Mars was once a wet world. The geological record of the Red Planet shows evidence for water flowing on the surface – from river deltas to valleys carved by massive flash floods.
But a new study shows that no matter how much rainfall fell on the surface of ancient Mars, very little of it seeped into an aquifer in the planet's southern highlands.
A graduate student at The University of Texas at Austin made the discovery by modeling groundwater recharge dynamics for the aquifer using a range of methods – from computer models to simple back-of-the-envelope calculations.
No matter the degree of complexity, the results converged on the same answer – a miniscule .03 millimeters of groundwater recharge per year on average. That means that wherever rain fell in the model, only an average of .03 millimeters per year could have entered the aquifer and still produced the landforms remaining on the planet today.
For comparison, the annual rate of groundwater recharge for the Trinity and Edwards-Trinity Plateau aquifers that provide water to San Antonio generally ranges from 2.5 to 50 millimeters per year, or about 80 to 1,600 times the Martian aquifer recharge rate calculated by the researchers.
There are a variety of potential reasons for such low groundwater flow rates, said lead author Eric Hiatt, a doctoral student at the Jackson School of Geosciences. When it rained, the water may have mostly washed across the Martian landscape as runoff. Or it may have just not rained very much at all.

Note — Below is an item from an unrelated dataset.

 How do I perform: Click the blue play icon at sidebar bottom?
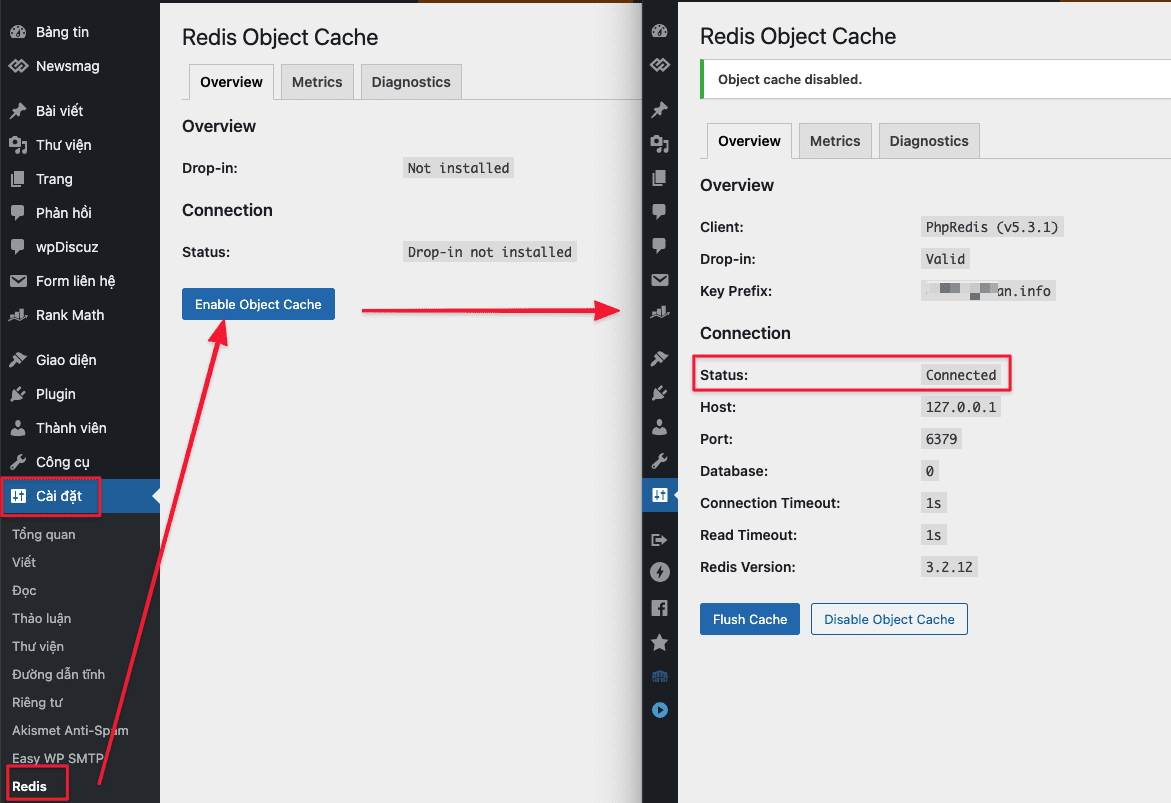pos(659,710)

These findings can help scientists constrain the climatic conditions capable of producing rainfall on early Mars. They also suggest a very different water regime on the Red Planet than what exists on Earth today.

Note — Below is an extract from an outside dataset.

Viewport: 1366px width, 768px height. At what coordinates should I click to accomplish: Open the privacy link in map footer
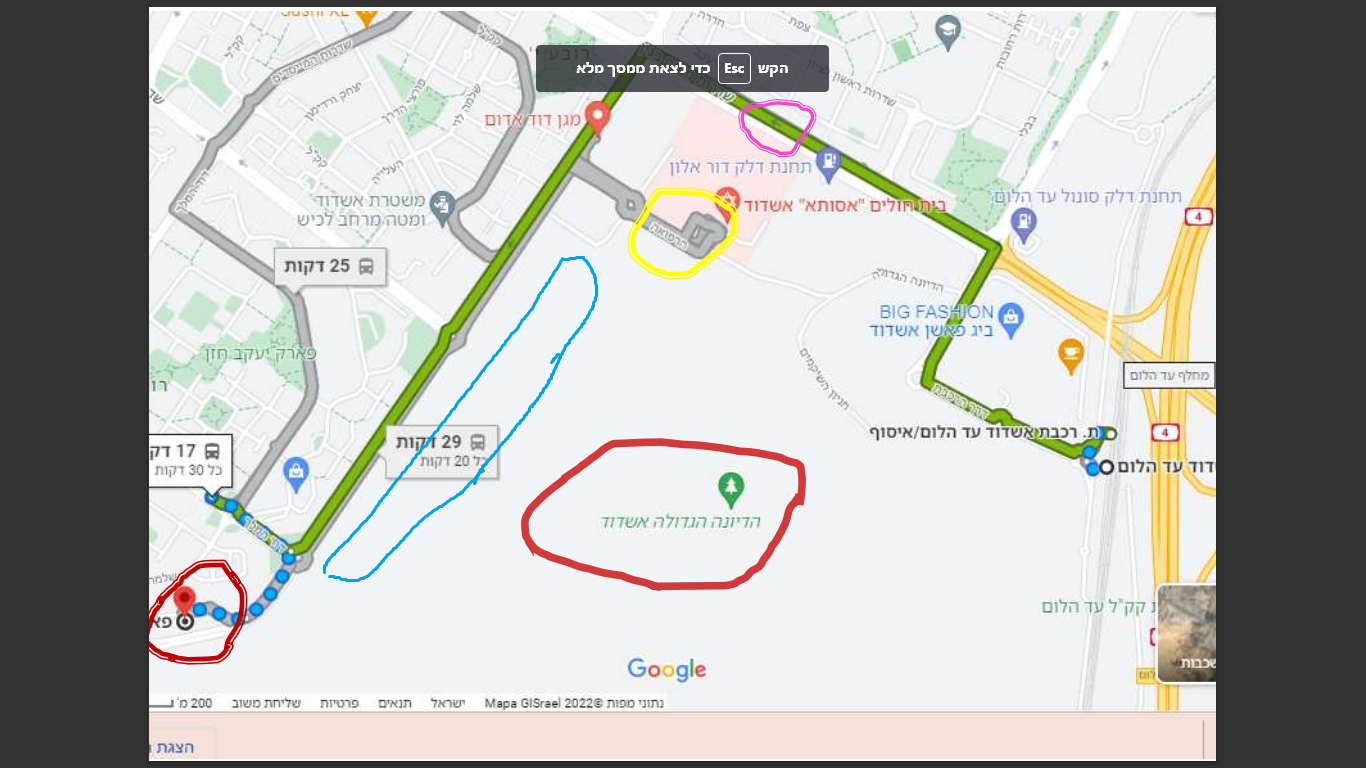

"The fact that the groundwater isn't as big of a process could mean that other things are," Hiatt said. "It might magnify the importance of runoff, or it could mean that it just didn't rain as much on Mars. But it's just fundamentally different from how we think about [water] on Earth."
The results were published in the journal Icarus. The paper's co-authors are Mohammad Afzal Shadab, a doctoral student at the Jackson School and faculty members Sean Gulick, Timothy Goudge and Marc Hesse.
The models used in the study work by simulating groundwater flow in a "steady state" environment where inflow and outflow of water into the aquifer is balanced. Scientists then changed the parameters affecting the flow – for example, where rain falls or the average porosity of the rock – and observed what other variables would have to change to maintain the steady state and how plausible those charges are.
While other researchers have simulated groundwater flow on Mars using similar techniques, this model is the first to incorporate the influence of the oceans that existed on the surface of Mars more than three billion years ago in the Hellas, Argyre, and Borealis basins.
The study also incorporates modern topographical data collected by satellites. The modern landscape, Hiatt said, still preserves one of the planet's oldest and most influential topographical features – an extreme difference in elevation between the northern hemisphere – the lowlands – and the southern hemisphere – the highlands – known as the "great dichotomy." The dichotomy preserves signs of past groundwater upwelling in which groundwater rose up from the aquifer to the surface. The researchers used geological markers of these past upwelling events to evaluate different model outputs.
Across different models, the researchers found the mean groundwater recharge rate of .03 millimeters per year to match most closely with what's known about the geologic record.
The research isn't just about understanding the Red Planet's past. It has implications for future Mars exploration too. Understanding groundwater flow can help inform where to find water today, Hiatt said. Whether you're looking for signs of ancient life, trying to sustain human explorers, or making rocket fuel to get back home to Earth, it's essential to know where the water would most likely be.
The research was funded by NASA, the University of Texas Institute for Geophysics, and the UT Center for Planetary Habitability.